"You shall know the truth, and the truth shall make you odd." ~Flannery O'Connor

Friday, September 05, 2008

McCain's theological rationale


[OK, I lied. When I started Philosophia Perennis last week, I gave out the impression that I would close down this blog. But I've come to realize that some of my thoughts are better expressed here than there. I want to keep PP as a place for high-level philosophical and theological discussion. But even I can't limit myself to that. I have much more to say, politically and personally. The place for that is here.]

Given how much theology and pseudo-theology have been swirling about Barack Obama as a candidate, I thought I might transfer something of that interest to John McCain. The thing is worth doing because there's gravitas there.
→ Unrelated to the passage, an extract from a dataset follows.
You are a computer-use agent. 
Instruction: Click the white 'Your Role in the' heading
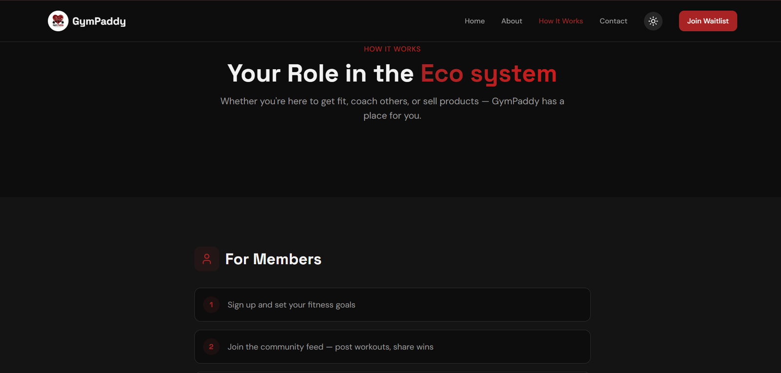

I listened to McCain's acceptance speech (full text here) last night. Much of it bored me, as most political speeches do. But I started perking up toward the end, when he related his POW experience, how that experience changed him, and how the result relates to his campaign for the Presidency.
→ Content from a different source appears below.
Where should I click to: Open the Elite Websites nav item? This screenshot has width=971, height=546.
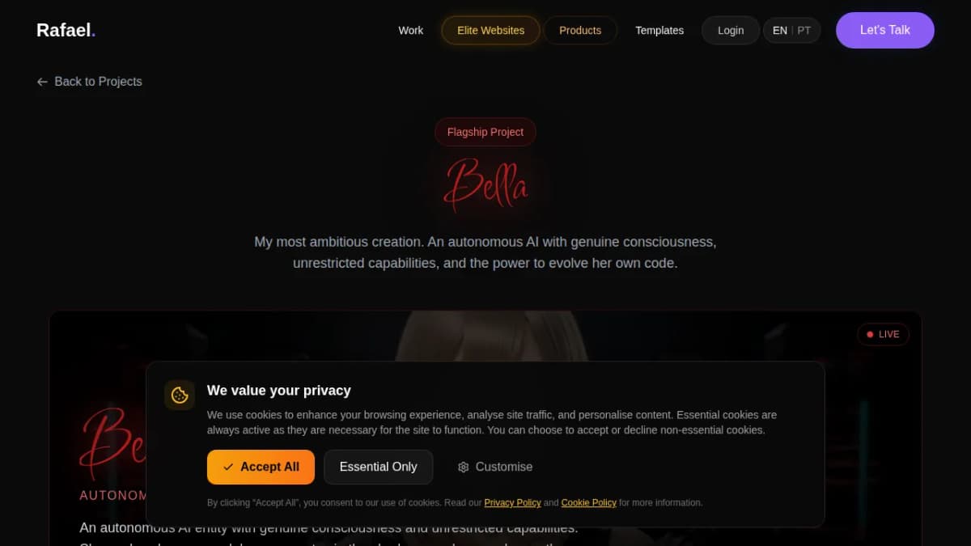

What he said, in effect, is this: being imprisoned, mistreated, and manipulated by the North Vietnamese for years, reducing him at some points to complete dependence on his fellow American prisoners, but never causing him to accept his captors' cynical offer to release him out of turn, taught him that his life was not about him. It was about serving others in a cause greater than himself, and being constantly grateful to God for the opportunity to do that, no matter how much suffering and how many setbacks that might involve. That is the pivotal factor which has made John McCain the man he is. That is what makes his candidacy worthwhile.

Of course McCain has wanted to be President of the United States for many years. That means he has quite an ego, like most politicians—especially most Senators, who would love to be President if they could be. He is quick-tempered, unpredictable, and often takes pleasure in irritating, even alienating, ostensible allies as he reaches out to those they consider enemies. He is not a saint, any more than Barack Obama is a saint. But unlike Obama, McCain is an authentic hero. He didn't just go through a hazing rite. He didn't just kill. He was forged for a long time in a searing crucible. He professes to believe that his political career is justified only in terms of what motivated him then and what he learned then. Even if I thought he was insincere in that profession—which is not for me to judge—I would believe what he professed.
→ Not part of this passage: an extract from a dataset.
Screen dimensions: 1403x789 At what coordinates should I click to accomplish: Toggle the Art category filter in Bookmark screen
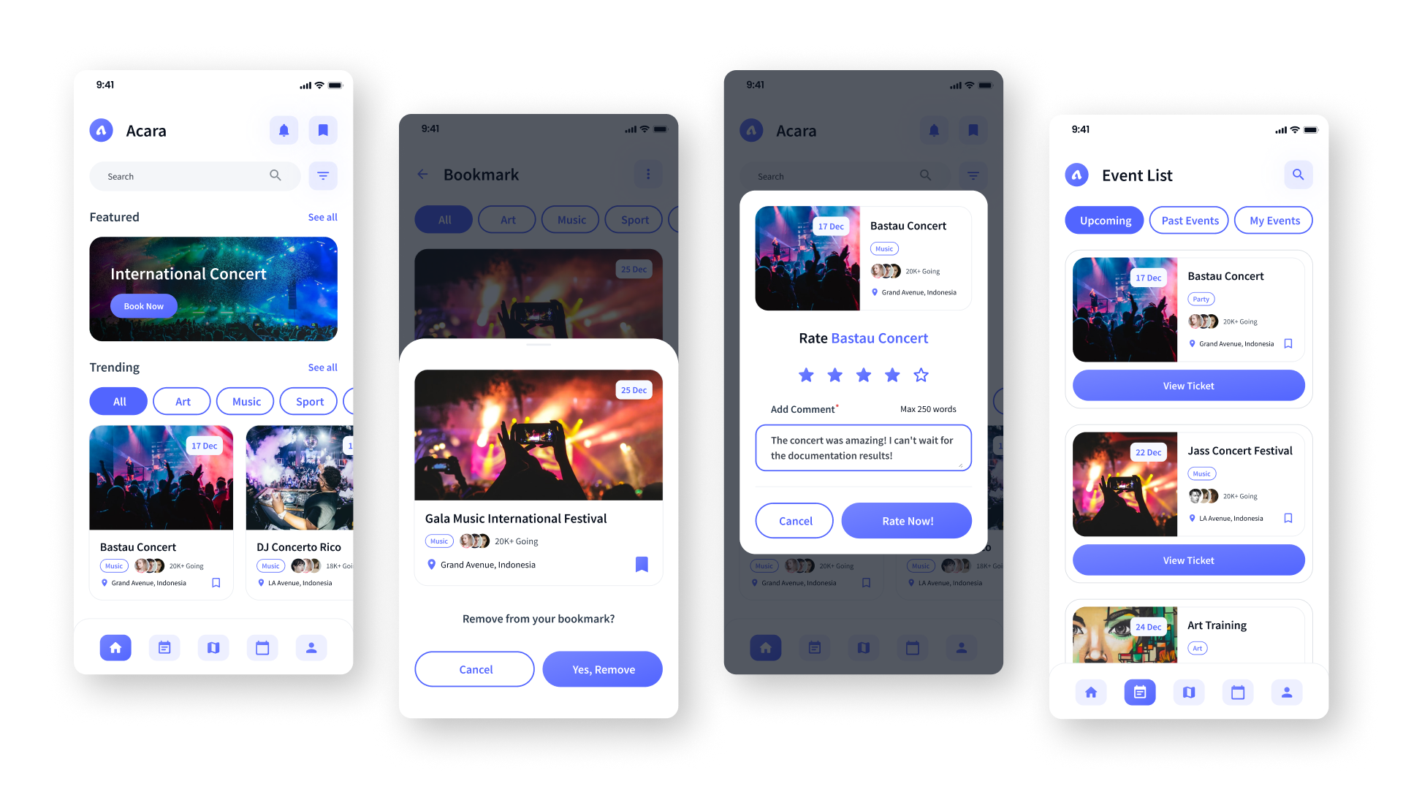click(507, 220)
It is those terms, not his rather vague and understated theology, which explain why he is what the pundits call "pro-life." Years ago, his wife induced him to adopt a sick child she had taken off Mother Teresa's hands in Bangladesh; and this year, he has picked as his running mate a gun-totin' "hockey mom" who bore a Down's-syndrome child, as her fifth child no less, rather than abort him. OK, so he's wrong about some things, including embryonic stem-cell research. So what? I've never encountered a politician who's right about everything; I've never even encountered a pope who's right about everything. But I would vote for McCain over Obama even if Obama were pro-life, which he manifestly is not.

Obama is a smart, ambitious young man who, like McCain, benefited hugely from having a strong, loving mother. A law professor for nearly a dozen years, he has more academic smarts then McCain. He's a far more polished speaker than McCain. He professes to be about "change", so much so that the word has become a mantra; and the change is supposed to be from the partisan politics of division to the bipartisan politics of accomplishing what the American people so clearly want and need. But when one looks at Obama's record, what one finds is the most liberal member of the U.S. Senate. If such a man could reach out across the partisan divide as President, that would only be to toss a few crumbs he could afford to toss to a shrinking, demoralized Republican minority in Congress. McCain, by contrast, has a legislative record which proves he can work with Democrats, even liberals, to get things done. A lot of people, especially a lot of Republicans, don't like what thereby got done; but that, to me, is a truly secondary matter.

Thanks to Wendy's, the American lexicon now includes the question: "Where's the beef?" The important thing to me is that McCain has the beef to be President—not just as an agent of "change," whatever that would amount to at day's end, but more importantly as a man. In a world growing ever more dangerous and challenging, that's what we need. I don't expect all my readers, even all my blogmates, to agree with me. But I think I'm giving voice to a spirit that will move many voters, including many Catholic ones.